Extract provided
※ ※ ※

Apple filed suit against OpenAI on Friday in the U.S. District Court for the Northern District of California, and the complaint reads less like a corporate dispute and more like an inside job. According to CNBC, Apple accuses OpenAI of stealing trade secrets "at every level, from members of its Technical Staff to its Chief Hardware Officer." That officer is Tang Yew Tan, an Apple veteran who spent years as vice president of product design for the iPhone and Apple Watch before joining OpenAI to help build its consumer hardware.

The lawsuit names OpenAI Foundation, OpenAI Group PBC, and io Products, the hardware venture OpenAI built around its $6.4 billion acquisition of Jony Ive's startup. Ive himself is not named as a defendant, and Apple does not accuse him of wrongdoing. The people it does blame are Tan and Chang Liu, a former senior systems electrical engineer who spent eight years at Apple.

The specifics are the part that sting. Apple alleges Tan directed job candidates who were still working at Apple to bring "actual parts" to their OpenAI interviews for what the filing calls "show and tell" sessions, according to CNBC's reporting on the complaint. In one instance, Apple claims OpenAI showed a business partner a trade secret metal finishing technique, leading the partner to believe Apple had signed off on the disclosure. It hadn't.

※ ※ ※

What the task asks
Quote in full the text about Apple's lawsuit against OpenAI. Rely only on the text above.

Dataset section
※ ※ ※

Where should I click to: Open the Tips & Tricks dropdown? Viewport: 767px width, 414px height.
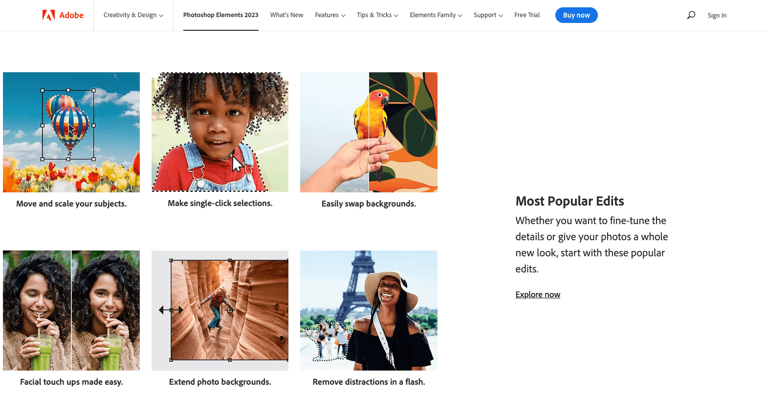(x=377, y=15)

※ ※ ※

Output
Apple filed suit against OpenAI on Friday in the U.S. District Court for the Northern District of California, and the complaint reads less like a corporate dispute and more like an inside job. According to CNBC, Apple accuses OpenAI of stealing trade secrets "at every level, from members of its Technical Staff to its Chief Hardware Officer." That officer is Tang Yew Tan, an Apple veteran who spent years as vice president of product design for the iPhone and Apple Watch before joining OpenAI to help build its consumer hardware.

The lawsuit names OpenAI Foundation, OpenAI Group PBC, and io Products, the hardware venture OpenAI built around its $6.4 billion acquisition of Jony Ive's startup. Ive himself is not named as a defendant, and Apple does not accuse him of wrongdoing. The people it does blame are Tan and Chang Liu, a former senior systems electrical engineer who spent eight years at Apple.

The specifics are the part that sting. Apple alleges Tan directed job candidates who were still working at Apple to bring "actual parts" to their OpenAI interviews for what the filing calls "show and tell" sessions, according to CNBC's reporting on the complaint. In one instance, Apple claims OpenAI showed a business partner a trade secret metal finishing technique, leading the partner to believe Apple had signed off on the disclosure. It hadn't.